A Garden of One’s Own


LONDON — Lady Ottoline Morrell, Vanessa Bell, Virginia Woolf, and Vita Sackville-West: female cornerstones of the Bloomsbury group whose creative output spanned novels, poetry, painting, sewing, photography — and gardening. Gardening Bohemia: Bloomsbury Women Outdoors at the Garden Museum aims to explore how each woman’s garden became a site of refuge as well as a space for creative experimentation. These women upended the established parameters of fiction, domestic life, and feminist thought, so this is an exciting premise. However, as the exhibition unfurls, the idea of garden as sanctuary supplants the idea of it as site of experimentation. This feels like a missed opportunity to consider whether the gardening of Bloomsbury women might have been as radical as their fiction, painting, and redefining of gender roles. 

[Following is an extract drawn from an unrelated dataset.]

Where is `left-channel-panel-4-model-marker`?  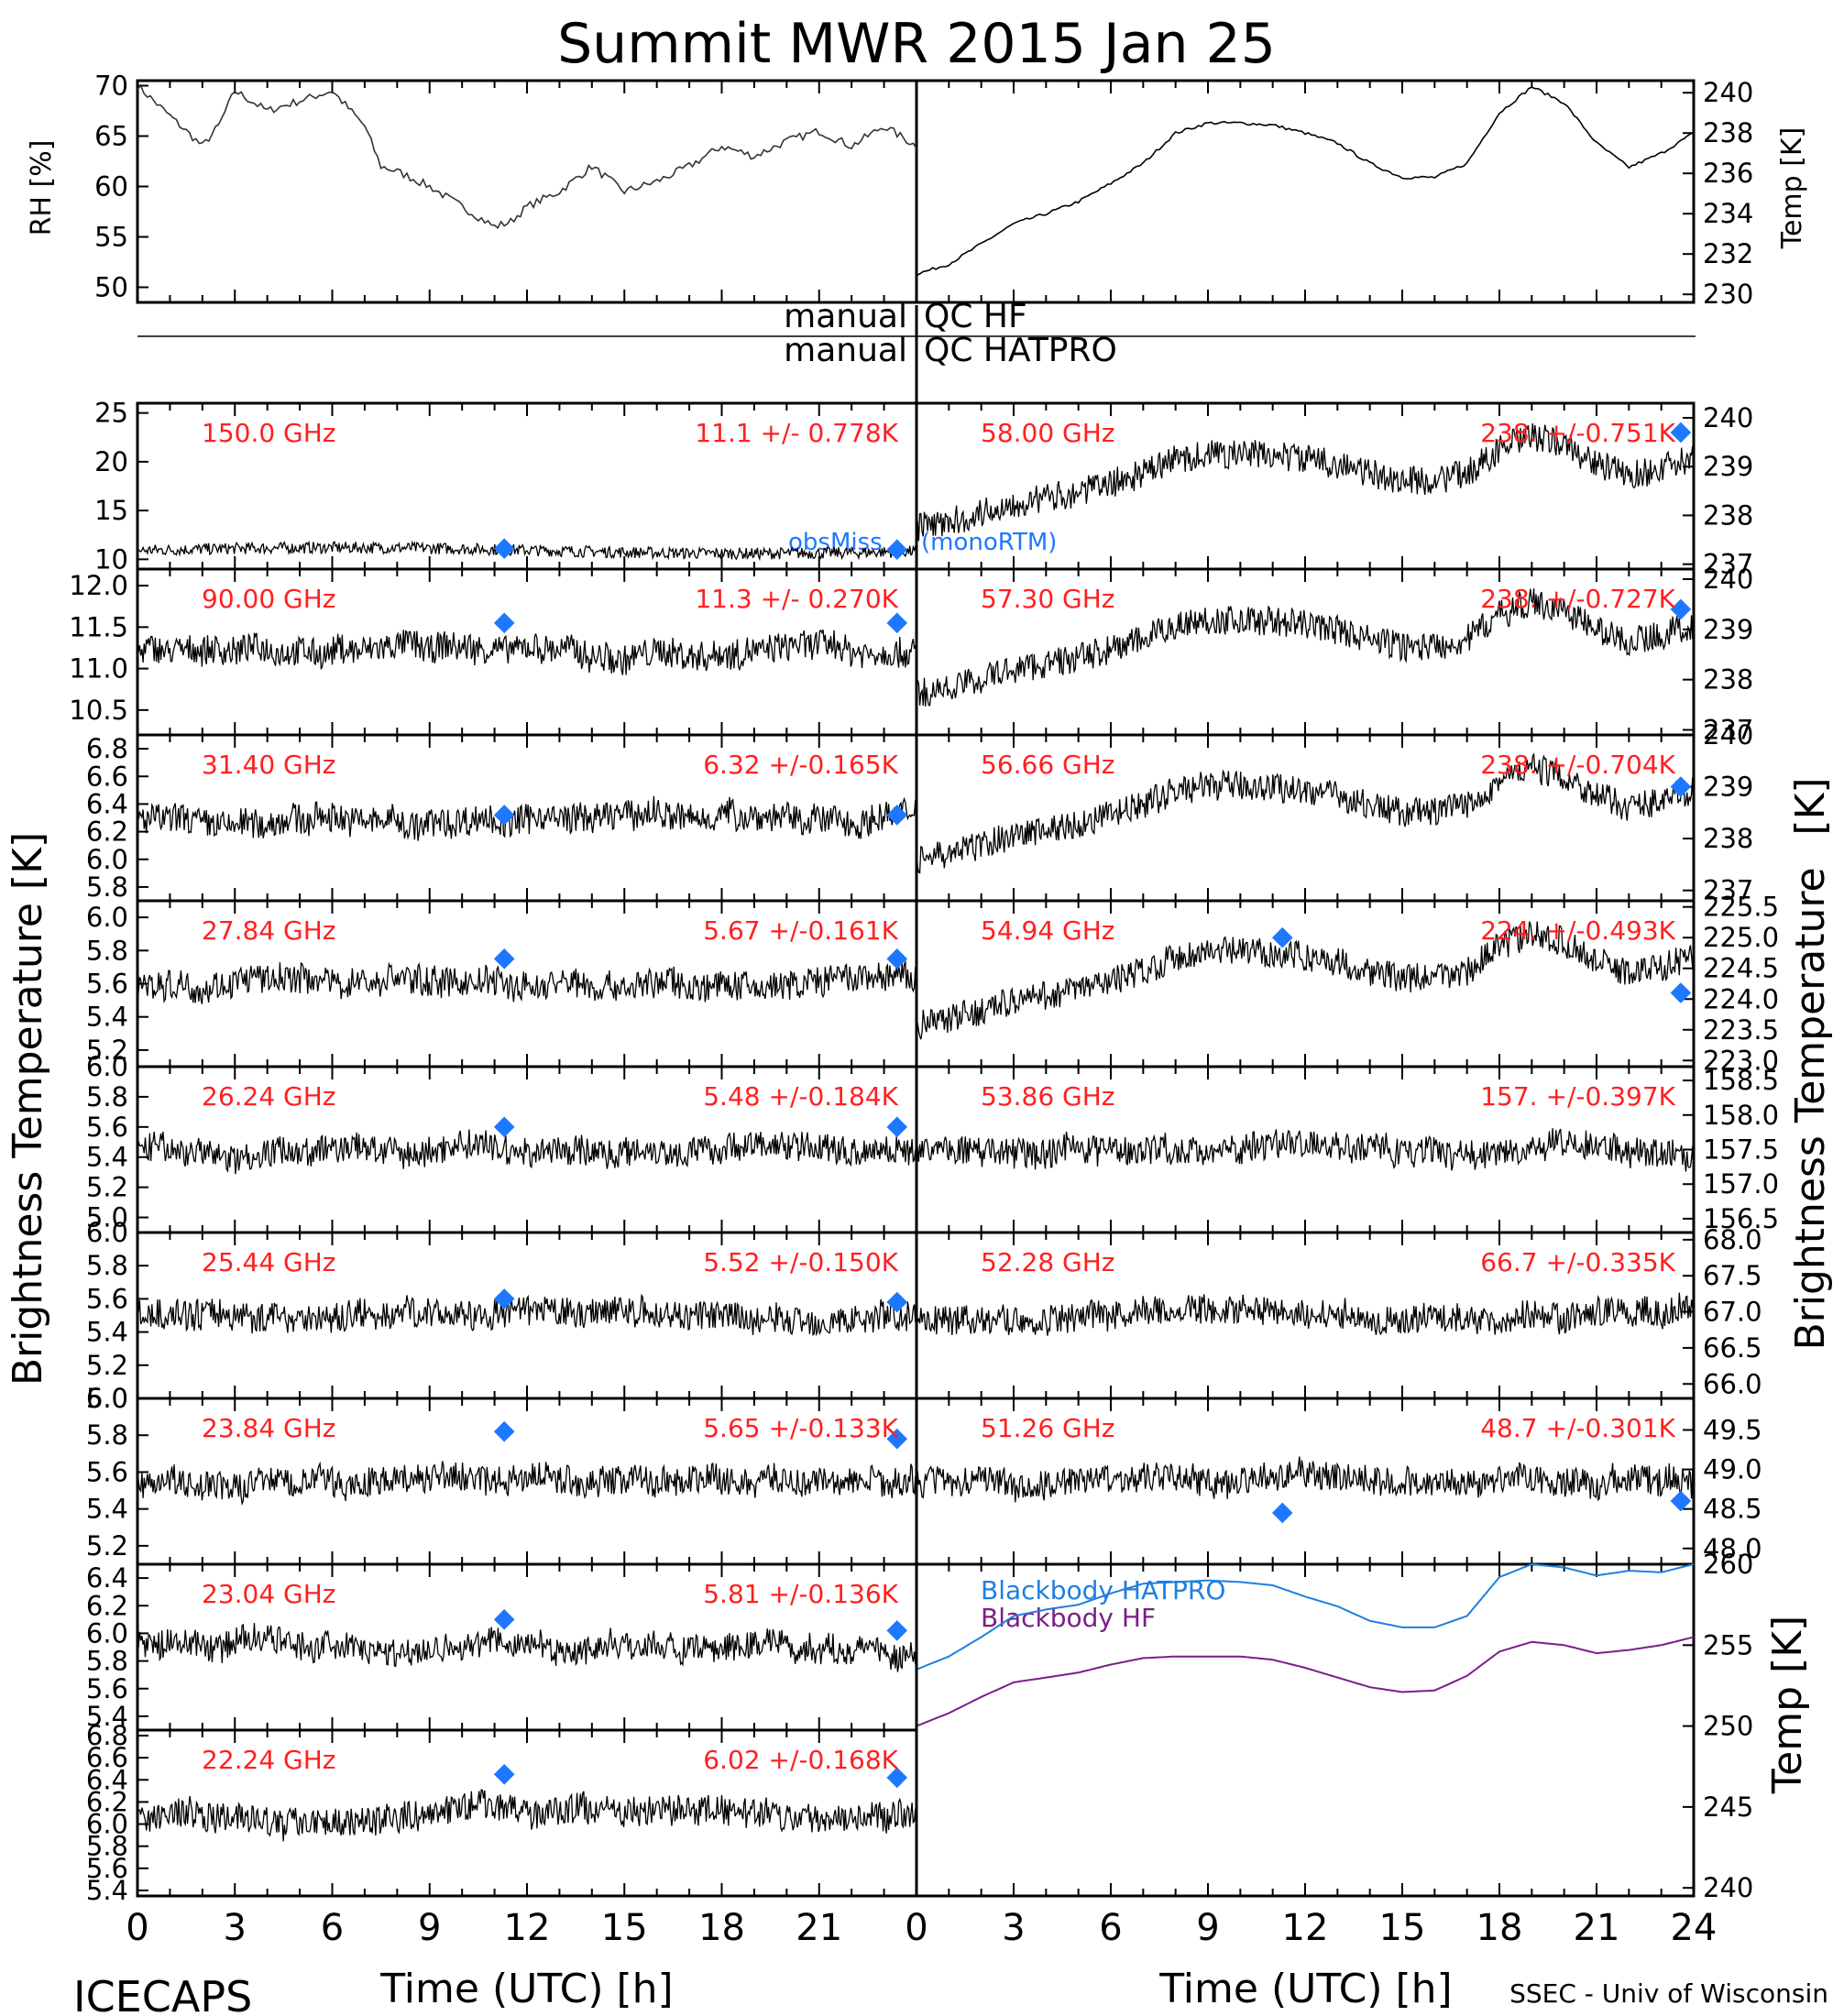 left-channel-panel-4-model-marker is located at coordinates (897, 1127).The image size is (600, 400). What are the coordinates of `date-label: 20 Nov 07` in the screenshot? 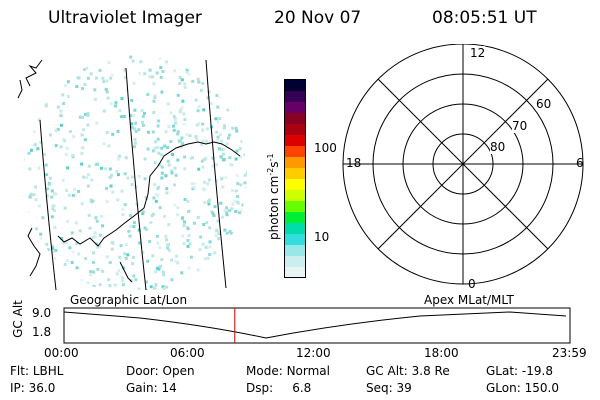 It's located at (318, 18).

In the section dedicated to Woolf’s garden at Monk’s House in East Sussex, for instance, we learn about how it “offered privacy, tranquility, and a therapeutic connection with nature,” as the wall text puts it, via a collection of photographs of her in it. However, it would have been interesting to explore how the garden might have inspired her experimental writings. Woolf’s novels and diaries are full of a truly radical sense of the continuities between plant and human lives; her explorations of nonhuman perspectives still feel fresh a century later. In her short story “Kew Gardens” (1919), for example, Woolf creates a compelling series of snapshot narratives from the perspective of a snail overhearing the words of passersby, weaving together human and nonhuman concerns in a verbal tapestry. Yet, in this exhibition, we are offered only a tantalizing hint at the end of the wall text of how Woolf and her lover Sackville-West enjoyed the garden together — one that, in Woolf’s words, was “full of lust and bees, mingling in the asparagus beds.” This is a brilliant evocation of queer sexuality that could also be seen as a mode of ecological “mingling” across species, nurtured in the context of the garden. 

The section on Lady Ottoline Morrell’s garden at Garsington, on the other hand, successfully frames the space as a site for alternative modes of living and thinking. According to the wall text, Morrell saw her garden as a “theatre,” where she gathered some of the most exciting artists and writers of the early 20th century. It was a place of freedom, in which sexual mores could be discussed and thrown off, as suggested by a pair of 1917 photographs by Morrell of painter Dora Carrington posing naked on a statue. At the same time, the exhibition explains, Morrell was also using Garsington to offer refuge to conscientious objectors who refused to fight during World War I, such as the artist Mark Gertler, whose paintings of Garsington are on view. Morrell gave him and his fellow pacificists work as agricultural laborers to excuse them from conscription or prison. 

As well as being a hostess, photographer, and gardener, Morrell also made clothes and embroideries inspired by her garden. Unfortunately, the lighting is too dark to see these clearly (perhaps for reasons related to conservation). Similarly, the space feels cramped and oppressive in places, sitting awkwardly between an art exhibition and an informational or archival display. Fittingly, the exhibition comes to life outdoors, where the museum has worked with gardeners from each of the Bloomsbury gardens to curate planters filled with flowers. Joyful and unrestrained, the plants wave in the breeze and nod with visiting pollinators, suggesting the freedom that these four extraordinary women sought in their lives and gardens. 

Gardening Bohemia: Bloomsbury Women Outdoors continues at the Garden Museum (5 Lambeth Palace Road, London), through September 29. The exhibition was organized by Claudia Tobin.